When Everyone Came Back from Holiday and Slack Couldn't Handle It
What Happened
On January 4, 2021, the first working Monday after the holidays, millions of remote workers opened Slack simultaneously. Every client had cold caches after weeks of inactivity, so each one pulled down significantly more data than a normal reconnection. The system went from its quietest period to one of the biggest traffic days quite literally overnight.

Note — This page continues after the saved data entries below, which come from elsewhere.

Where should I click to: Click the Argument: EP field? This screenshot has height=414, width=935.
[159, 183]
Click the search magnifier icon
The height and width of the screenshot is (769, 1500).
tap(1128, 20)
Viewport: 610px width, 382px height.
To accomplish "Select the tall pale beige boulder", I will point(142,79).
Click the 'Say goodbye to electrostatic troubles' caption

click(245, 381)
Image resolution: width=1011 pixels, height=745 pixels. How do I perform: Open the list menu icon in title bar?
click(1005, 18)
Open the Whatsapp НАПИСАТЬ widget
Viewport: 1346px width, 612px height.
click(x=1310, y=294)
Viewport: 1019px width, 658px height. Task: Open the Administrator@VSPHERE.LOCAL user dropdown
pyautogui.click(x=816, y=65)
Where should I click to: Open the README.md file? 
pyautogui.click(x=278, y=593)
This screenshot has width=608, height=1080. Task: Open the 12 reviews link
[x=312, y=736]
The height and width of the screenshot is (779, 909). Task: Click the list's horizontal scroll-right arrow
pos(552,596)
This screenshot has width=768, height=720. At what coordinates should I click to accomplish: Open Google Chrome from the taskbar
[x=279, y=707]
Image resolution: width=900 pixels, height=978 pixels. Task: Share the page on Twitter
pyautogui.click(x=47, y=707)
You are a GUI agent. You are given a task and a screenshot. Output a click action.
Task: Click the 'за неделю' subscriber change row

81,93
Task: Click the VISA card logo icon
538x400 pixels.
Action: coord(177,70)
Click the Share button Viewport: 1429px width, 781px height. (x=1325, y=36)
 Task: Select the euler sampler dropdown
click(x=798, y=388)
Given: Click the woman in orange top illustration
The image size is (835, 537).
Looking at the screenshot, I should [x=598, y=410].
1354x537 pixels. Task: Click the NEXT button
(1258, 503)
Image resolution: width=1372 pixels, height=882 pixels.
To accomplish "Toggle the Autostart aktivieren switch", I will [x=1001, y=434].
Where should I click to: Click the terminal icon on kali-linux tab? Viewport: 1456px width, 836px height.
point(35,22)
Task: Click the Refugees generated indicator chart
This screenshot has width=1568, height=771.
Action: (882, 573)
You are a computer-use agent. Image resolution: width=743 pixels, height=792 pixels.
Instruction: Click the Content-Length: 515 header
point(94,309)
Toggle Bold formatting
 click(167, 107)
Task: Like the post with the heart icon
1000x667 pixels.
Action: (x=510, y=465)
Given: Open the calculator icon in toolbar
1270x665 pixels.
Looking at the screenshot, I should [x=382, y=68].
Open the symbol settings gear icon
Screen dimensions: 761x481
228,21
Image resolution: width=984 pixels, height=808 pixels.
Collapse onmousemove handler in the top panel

AWS Transit Gateways, which connect Slack’s VPCs across accounts, couldn’t scale fast enough for the sudden spike in packets-per-second and started dropping packets. Web servers began waiting longer for backend responses. CPU utilization dropped because threads were idle waiting on the network, which triggered automatic downscaling that removed servers, including ones engineers were SSHed into while debugging. Simultaneously, a separate algorithm detected blocked threads and tried to spin up 1,200 new servers. This massive provisioning request under degraded conditions exhausted file descriptor limits and AWS instance quotas.
Impact
Slack was completely unusable for approximately 2.5 hours during peak morning hours, with degraded service for another hour after that. Millions of remote workers on their first day back couldn’t communicate. The monitoring dashboards themselves were in separate VPCs that depended on the same failing Transit Gateways, so the team was largely blind to what was happening.
Root Cause
AWS Transit Gateway saturation combined with cold client caches. The TGW couldn’t scale fast enough for the sudden traffic spike. Two auto-scaling policies then fought each other: one downscaled on low CPU (threads were idle waiting on the network, not computing), while another upscaled on thread count. The provisioning system had never been tested at the scale of 1,200 simultaneous instance requests under degraded networking.
Lessons
The cold-cache problem is uniquely dangerous because it creates a traffic pattern that exceeds normal scaling assumptions. Nobody models for “every single client needs a full data pull at the same moment.” After the incident, Slack committed to requesting preemptive capacity increases before predictable traffic events, colocating monitoring with its databases to remove TGW dependency, and regular load testing of the provisioning system. The broader lesson: your auto-scaling policies can make an outage worse if they disagree with each other about what’s happening.